How Much Work is Required to Stop a Rotating Wheel in 15.0s?

[bearhug]

A 32.0 kg wheel, essentially a thin hoop with radius 1.20 m is rotating at 280 rev/min. It must be brought to a stop in 15.0s (a) How much work must be done to stop it?
t=15.0s
m=32.0kg
r=1.20m
ω= 29.3 rad/s after conversion
I need to find W

I think I need to find torque in order to find work. Would torque τ=Fr
F=ma so F=32.0kg(9.8m/s^2)= 313.6 N τ=313.6(1.20m)=376.3
Is this the right approach, if it is what equation should I use to find W. The equation in my book is an integral does that sound right? Thanks

 

[BishopUser]

I'm not sure on this one, but I know that $$KE = \frac {1} {2} I\omega^2$$ where I is the moment of inertia (in the case of a thin hoop it is mr^2).

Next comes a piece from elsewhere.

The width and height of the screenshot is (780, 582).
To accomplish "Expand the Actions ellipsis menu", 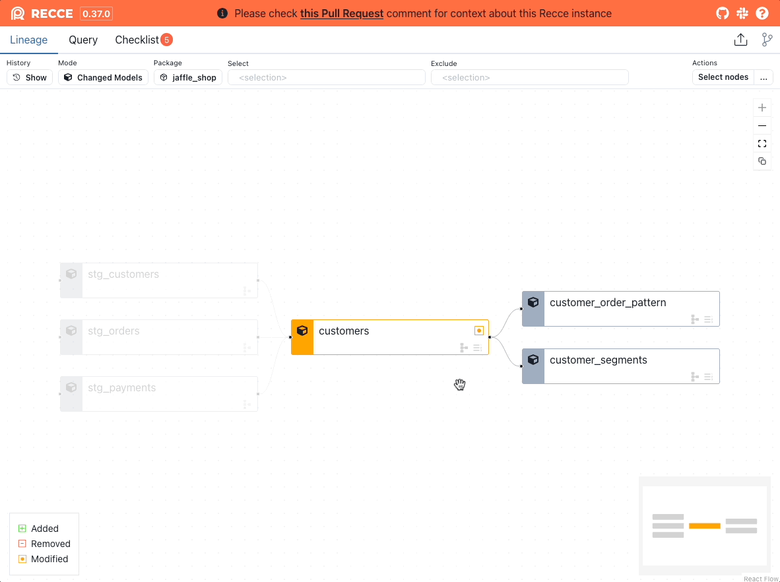I will click(764, 77).
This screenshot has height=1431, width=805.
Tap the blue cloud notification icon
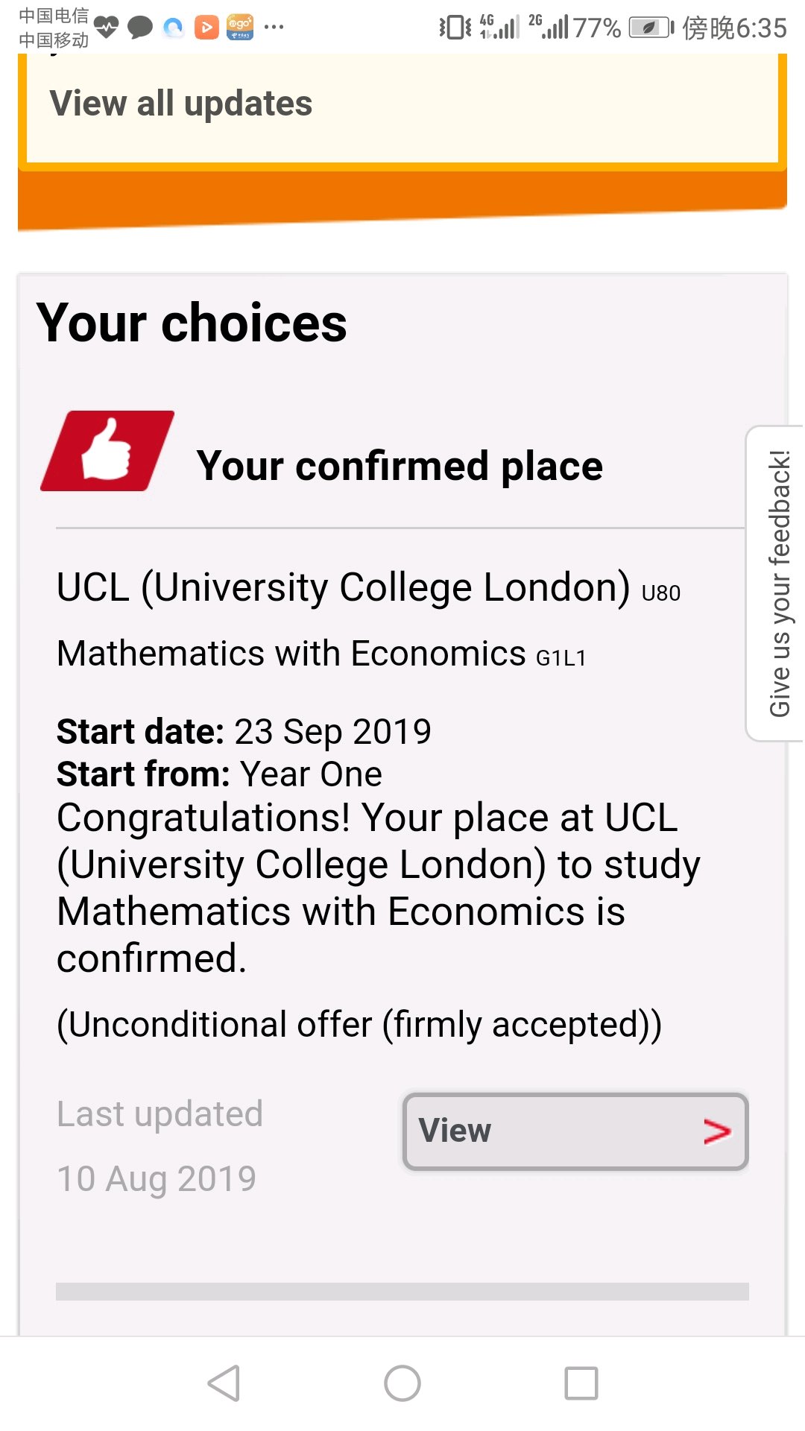point(173,28)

I also imagine that Wnet = change in KE still applies in this situation, but I'm not sure.

 

[bearhug]

Thanks for writing that out I was able to figure it out using what you wrote.

 

[bearhug]

What is the required average power to do this? The answer to the previous question is 1.98e4 J.
Ρ= τω for power
so I have to find torque which is τ= Fd
F=ma so τ= mad
so Ρ= (mad)(29.3rad/s)
First of all is this right? What I'm getting stuck at is that I don't think a=g (9.8) in this situation so I have to calculate a using ωf = ωi + αt
0= 29.3 + α(15s)
α= -1.95rad/s^2
and plug that in for acceleration with distance= 1.2m

Can anyone let me know if there's something I'm missing.